### Problem to solve
Among the entries below, find each line with "computer" and show it.

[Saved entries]
[Start of section]

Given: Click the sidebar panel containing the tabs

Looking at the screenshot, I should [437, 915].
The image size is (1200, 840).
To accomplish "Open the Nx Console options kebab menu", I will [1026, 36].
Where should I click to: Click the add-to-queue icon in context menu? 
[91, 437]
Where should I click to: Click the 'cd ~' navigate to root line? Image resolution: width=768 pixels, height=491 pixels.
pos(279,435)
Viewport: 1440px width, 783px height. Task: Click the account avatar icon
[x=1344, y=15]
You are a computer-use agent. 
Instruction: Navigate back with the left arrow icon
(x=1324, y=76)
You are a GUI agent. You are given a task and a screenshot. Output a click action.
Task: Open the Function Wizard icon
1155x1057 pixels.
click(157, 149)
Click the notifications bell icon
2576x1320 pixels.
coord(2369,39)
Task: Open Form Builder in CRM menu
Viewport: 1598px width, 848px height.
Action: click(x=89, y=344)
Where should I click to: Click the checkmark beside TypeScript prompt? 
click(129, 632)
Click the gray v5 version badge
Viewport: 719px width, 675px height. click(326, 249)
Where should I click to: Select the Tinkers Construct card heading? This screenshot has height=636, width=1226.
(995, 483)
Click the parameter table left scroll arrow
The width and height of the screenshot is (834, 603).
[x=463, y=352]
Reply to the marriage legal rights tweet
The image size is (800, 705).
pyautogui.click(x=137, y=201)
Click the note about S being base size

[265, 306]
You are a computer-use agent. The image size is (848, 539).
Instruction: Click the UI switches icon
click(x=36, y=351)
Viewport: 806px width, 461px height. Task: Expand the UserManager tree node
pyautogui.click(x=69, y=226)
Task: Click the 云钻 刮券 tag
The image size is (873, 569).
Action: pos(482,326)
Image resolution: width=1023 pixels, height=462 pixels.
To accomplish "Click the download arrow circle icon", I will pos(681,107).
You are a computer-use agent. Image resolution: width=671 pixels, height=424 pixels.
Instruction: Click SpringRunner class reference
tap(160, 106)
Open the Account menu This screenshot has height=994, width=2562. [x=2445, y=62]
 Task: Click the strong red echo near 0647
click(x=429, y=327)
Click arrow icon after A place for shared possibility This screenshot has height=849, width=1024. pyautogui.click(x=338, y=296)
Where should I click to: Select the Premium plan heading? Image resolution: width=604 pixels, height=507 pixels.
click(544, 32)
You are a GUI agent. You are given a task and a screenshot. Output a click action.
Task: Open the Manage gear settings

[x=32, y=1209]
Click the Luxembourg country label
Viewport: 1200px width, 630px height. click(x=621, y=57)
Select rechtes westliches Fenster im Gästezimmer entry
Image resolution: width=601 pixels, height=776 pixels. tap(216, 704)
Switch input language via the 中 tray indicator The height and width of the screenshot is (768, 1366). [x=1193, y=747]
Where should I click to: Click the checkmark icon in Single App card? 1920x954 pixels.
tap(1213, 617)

[End of section]

### Written answer
You are a computer-use agent. 
You are a computer-use agent. The image size is (848, 539).
You are a computer-use agent. Image resolution: width=671 pixels, height=424 pixels.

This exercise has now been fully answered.